Supreme Court justices grew fiery at times, and occasionally comical, during Monday’s arguments in the case of a former Twitter employee who was a paid informant of the Saudi Arabian government. 

Justices considered a narrow legal question about venue–whether a defendant can be prosecuted in a place where the alleged conduct didn’t occur. 

In the case of Abouammo v. United States, plaintiff Ahmad Abouammo worked at Twitter’s San Francisco headquarters from 2013 to 2015 and had access to users’ data. Prosecutors charged him with providing information about Saudi dissidents to the Saudi government in return for lavish gifts and cash payments. 

After Abouammo left Twitter (a social media platform now known as X), FBI agents from California questioned him at his Seattle home about his conduct. While there, he created a false document and emailed it to the FBI, according to prosecutors.

Abouammo and his lawyers argued that he should never have been charged in California for falsifying documents, as the crime happened in Washington state.

The administration argued that the crime should have been charged in California. “It’s no different than pointing a gun from Seattle and shooting it to the Northern District of California,” Anthony Yang, assistant to the solicitor general, said before the court.

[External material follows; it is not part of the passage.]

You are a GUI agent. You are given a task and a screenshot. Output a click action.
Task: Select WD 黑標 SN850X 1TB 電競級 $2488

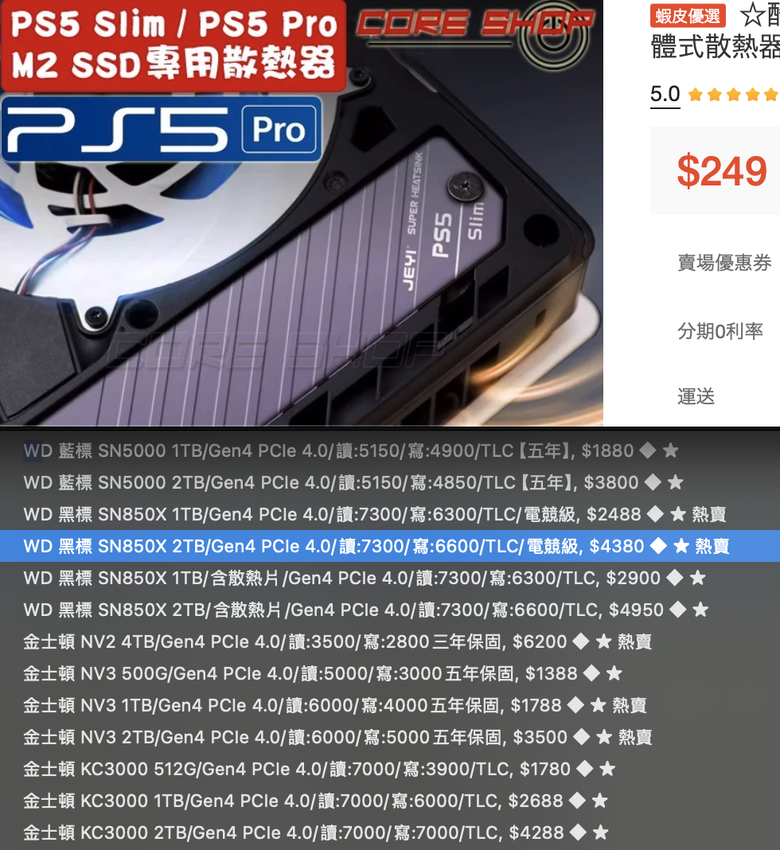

None of the justices seemed to buy the argument. Two justices–Amy Coney Barrett and Brett Kavanaugh–brought up hypothetical scenarios that prompted chuckles in the courtroom. 

Kavanaugh asked if the venue would have been Washington state rather than California if Abouammo had instead shredded evidence. 

Yang said the venue would still likely have been Washington state, noting that the law on destruction of evidence differs from the prohibition of creating fake invoices. 

Justice Ketanji Brown Jackson intervened to say, “Now, I am completely baffled.”

After Abouammo left Twitter in 2015, he moved to Seattle and was a freelance social media consultant.

At the same time, the FBI’s San Francisco field office investigated several Twitter employees over alleged unauthorized access to personal information. Two agents from California and an assistant U.S. attorney questioned Abouammo, SCOTUS Blog reported. 

During questioning by federal agents, Abouammo asked to excuse himself to look for documents demonstrating the Saudi payments were legitimate consulting income. He fabricated a document, then emailed it to the agents in his home. 

A federal jury in San Francisco convicted Abouammo of falsifying records in connection with a federal investigation, among other charges that included his acting as an unregistered foreign agent. He was sentenced to 42 months in prison.

The U.S. 9th Circuit Court of Appeals upheld the conviction but remanded the sentence to the district court, which reduced the remainder of his sentence. 

Abouammo argued that the Northern District of California was the wrong trial venue for the charge of falsifying records, since that occurred in Seattle. The 9th Circuit Court held that his act influenced the federal investigation of the larger crimes in San Francisco. 

Yang stressed that the investigation “was for the completion of another crime,” adding, “There is no doubt he [Abouammo] attempted to obstruct” the probe in California. He noted a tradition on this dating back to British Common Law. 

On that point, Chief Justice John Roberts and Justice Neil Gorsuch pressed Yang about why, under that logic, the Boston Tea Party wouldn’t have been tried in England, given that it affected King George and the British Parliament.

However, justices also pressed Abouammo’s lawyer, Tobias S. Loss-Eaton.

He argued that Article III of the Constitution requires that trials for crimes “shall be held in the State where the said Crimes shall have been committed.” Also, the Sixth Amendment provides the right to an impartial jury. 

Loss-Eaton argued that “the government wants to have it both ways” on picking the venue for a case, saying, “The offense started and ended within 30 minutes, and he [Abouammo] never left his house.”

Justice Clarence Thomas asked, “If he saved the draft to his computer, would the crime still be committed?”

Loss-Eaton answered in the affirmative because the crime was the mere creation of the false document. 

Justices spent much of their time questioning the plaintiff’s lawyer on this point. 

Alito, who seemed skeptical of the government’s case, pressed Loss-Eaton about precedent. He cited the case of a man defrauding New Yorkers by impersonating a public official over the phone. The calls were made from outside of New York, but the court held that the fraud could be prosecuted in the Southern District of New York. 

“What’s the difference there and here except for technological changes?” Alito asked. 

Loss-Eaton replied, “A phone call works on both ends.”